American Medical News
By — Posted Aug. 26, 2013
Efforts to create a national health information exchange network got a boost with the announcement that 19 state health information exchanges, health information service providers and electronic health record system vendors will join the Surescripts network.
The new partnerships represent one of the largest gains for Surescripts, which began as an e-prescribing network but expanded to facilitate other types of data exchange. Participation in the network will allow physicians to exchange information with other health care facilities and physicians locally and across the nation.
Using a secure messaging protocol called Direct, physicians can request and securely send clinical messages containing data such as test results, medication histories and care summaries to and from other physicians with whom they have a relationship. The protocol was developed by the Direct Project group convened by the Health and Human Services Office of the National Coordinator for Health Information Technology as a way of allowing the exchange of information regardless of the type of EHR system or health information exchange technology. It allows disparate systems to “talk” to one another in a secure method compliant with the Health Insurance Portability and Accountability Act.
“This is something that has been a challenge in the medical work force for some time, which is the use of email services to move information about patients. Whether it’s to a referring physician or to support coordination of care, this service allows HealthInfoNet to bring forth a low-cost solution to these practices,” said Shaun Alfreds, chief operating officer of HealthInfoNet, Maine’s statewide health information exchange. HealthInfoNet recently joined the Surescripts network.
Use of the network allows physicians to satisfy the data exchange requirements under the meaningful use incentive program without necessarily joining an HIE. They would just need to use an EHR equipped with Direct capabilities.
Participation in health insurance exchanges among small physician practices has lagged behind that of hospitals and large health care organizations. One challenge has been conveying the financial benefits of joining to physicians.

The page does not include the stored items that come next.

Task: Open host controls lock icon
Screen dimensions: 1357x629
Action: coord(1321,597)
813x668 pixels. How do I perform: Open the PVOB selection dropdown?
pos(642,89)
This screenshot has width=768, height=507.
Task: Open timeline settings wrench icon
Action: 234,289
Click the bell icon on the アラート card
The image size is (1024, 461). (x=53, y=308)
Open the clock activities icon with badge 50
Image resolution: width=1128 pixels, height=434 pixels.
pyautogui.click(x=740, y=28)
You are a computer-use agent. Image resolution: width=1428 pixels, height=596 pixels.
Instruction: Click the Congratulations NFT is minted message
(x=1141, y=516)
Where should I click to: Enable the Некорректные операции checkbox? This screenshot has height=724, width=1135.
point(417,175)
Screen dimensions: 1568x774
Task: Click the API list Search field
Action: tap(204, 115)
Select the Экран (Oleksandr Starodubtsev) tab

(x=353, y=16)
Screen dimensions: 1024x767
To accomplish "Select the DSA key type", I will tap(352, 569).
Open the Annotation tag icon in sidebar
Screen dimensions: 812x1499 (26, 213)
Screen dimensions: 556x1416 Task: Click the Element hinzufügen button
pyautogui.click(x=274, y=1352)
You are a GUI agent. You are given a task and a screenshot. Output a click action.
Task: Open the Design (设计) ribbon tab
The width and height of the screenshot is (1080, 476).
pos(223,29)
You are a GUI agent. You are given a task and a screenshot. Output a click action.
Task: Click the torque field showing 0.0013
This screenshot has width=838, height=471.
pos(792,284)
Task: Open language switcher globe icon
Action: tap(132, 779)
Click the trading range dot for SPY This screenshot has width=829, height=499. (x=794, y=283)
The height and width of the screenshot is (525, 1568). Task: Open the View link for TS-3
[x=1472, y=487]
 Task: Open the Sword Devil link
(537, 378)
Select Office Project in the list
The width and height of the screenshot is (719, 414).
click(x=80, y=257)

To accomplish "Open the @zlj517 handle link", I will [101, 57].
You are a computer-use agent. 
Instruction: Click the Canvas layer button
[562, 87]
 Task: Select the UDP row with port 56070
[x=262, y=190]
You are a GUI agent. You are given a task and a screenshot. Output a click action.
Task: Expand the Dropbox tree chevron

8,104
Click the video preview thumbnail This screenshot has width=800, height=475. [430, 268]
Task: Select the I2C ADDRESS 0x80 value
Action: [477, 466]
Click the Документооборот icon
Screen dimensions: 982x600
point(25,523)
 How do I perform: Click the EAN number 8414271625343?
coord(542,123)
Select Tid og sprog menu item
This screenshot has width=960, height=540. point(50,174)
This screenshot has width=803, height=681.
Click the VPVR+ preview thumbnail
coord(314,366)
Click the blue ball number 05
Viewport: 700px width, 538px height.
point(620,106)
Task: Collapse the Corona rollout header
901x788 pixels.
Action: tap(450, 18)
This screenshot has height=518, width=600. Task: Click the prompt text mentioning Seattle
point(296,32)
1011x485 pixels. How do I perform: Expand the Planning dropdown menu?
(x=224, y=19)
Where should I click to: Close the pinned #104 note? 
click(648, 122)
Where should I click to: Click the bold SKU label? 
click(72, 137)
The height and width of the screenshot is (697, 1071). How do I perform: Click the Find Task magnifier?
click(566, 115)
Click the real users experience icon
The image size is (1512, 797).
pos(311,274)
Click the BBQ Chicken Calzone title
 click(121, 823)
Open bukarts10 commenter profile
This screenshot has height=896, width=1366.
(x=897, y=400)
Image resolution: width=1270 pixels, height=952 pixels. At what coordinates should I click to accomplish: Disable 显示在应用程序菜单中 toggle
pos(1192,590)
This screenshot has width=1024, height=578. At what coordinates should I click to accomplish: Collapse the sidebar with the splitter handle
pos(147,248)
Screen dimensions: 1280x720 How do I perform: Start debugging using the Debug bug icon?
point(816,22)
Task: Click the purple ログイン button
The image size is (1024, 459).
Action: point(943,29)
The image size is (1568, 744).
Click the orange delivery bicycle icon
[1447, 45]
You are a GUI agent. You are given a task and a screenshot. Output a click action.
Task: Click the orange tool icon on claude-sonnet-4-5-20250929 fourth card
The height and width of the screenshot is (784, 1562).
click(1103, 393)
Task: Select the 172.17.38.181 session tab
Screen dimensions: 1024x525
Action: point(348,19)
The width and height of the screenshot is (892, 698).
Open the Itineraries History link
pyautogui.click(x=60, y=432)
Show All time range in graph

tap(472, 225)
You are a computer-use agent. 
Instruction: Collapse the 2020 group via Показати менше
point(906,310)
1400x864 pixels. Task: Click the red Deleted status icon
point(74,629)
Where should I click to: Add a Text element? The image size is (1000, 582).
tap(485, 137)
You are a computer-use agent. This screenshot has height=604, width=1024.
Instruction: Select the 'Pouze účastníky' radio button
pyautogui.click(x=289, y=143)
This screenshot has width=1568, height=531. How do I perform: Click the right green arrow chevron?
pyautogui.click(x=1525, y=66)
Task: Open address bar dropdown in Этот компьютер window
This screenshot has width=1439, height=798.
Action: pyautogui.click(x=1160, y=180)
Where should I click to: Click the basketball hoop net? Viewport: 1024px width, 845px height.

The National Opinion Research Center at the University of Chicago prepared a report for the ONC in February that looked at HIE participation. The report found that participation among large practices (with 20 or more physicians) was 65% compared with 55% of small practices. Small-practice physicians said their focus was on using EHRs to improve efficiencies, and they reported limited use of the systems for the exchange of information.
The report found that the most immediate uses of HIEs among small practices were to exchange clinical care summary information with local hospitals, and to exchange referrals and consults with specialists.
Another challenge with gaining physician interest in HIE is the perceived impact it will have on work flow. Jeff Miller, senior vice president and general manager of clinical interoperability for Surescripts, said the company addressed work flow when it launched its e-prescribing solution. What made the e-prescribing network so successful, he said, was that it was integrated into the physician’s existing work flow. “We don’t believe in a side-car approach,” he said.
This same approach “can be applied to other clinical work flows,” he said. “And that is the overarching strategy and goal of the organization, which is to take this big build and apply it to a broader set of clinical problems and clinical work flows learned in doing the medication-based work flows for e-prescribing.”
Between 70,000 and 80,000 clinical practitioners have access to the Surescripts HIE, Miller said. The company hopes that clinicians who are familiar with Surescripts because of its e-prescribing network will look to them for their data exchange needs as well.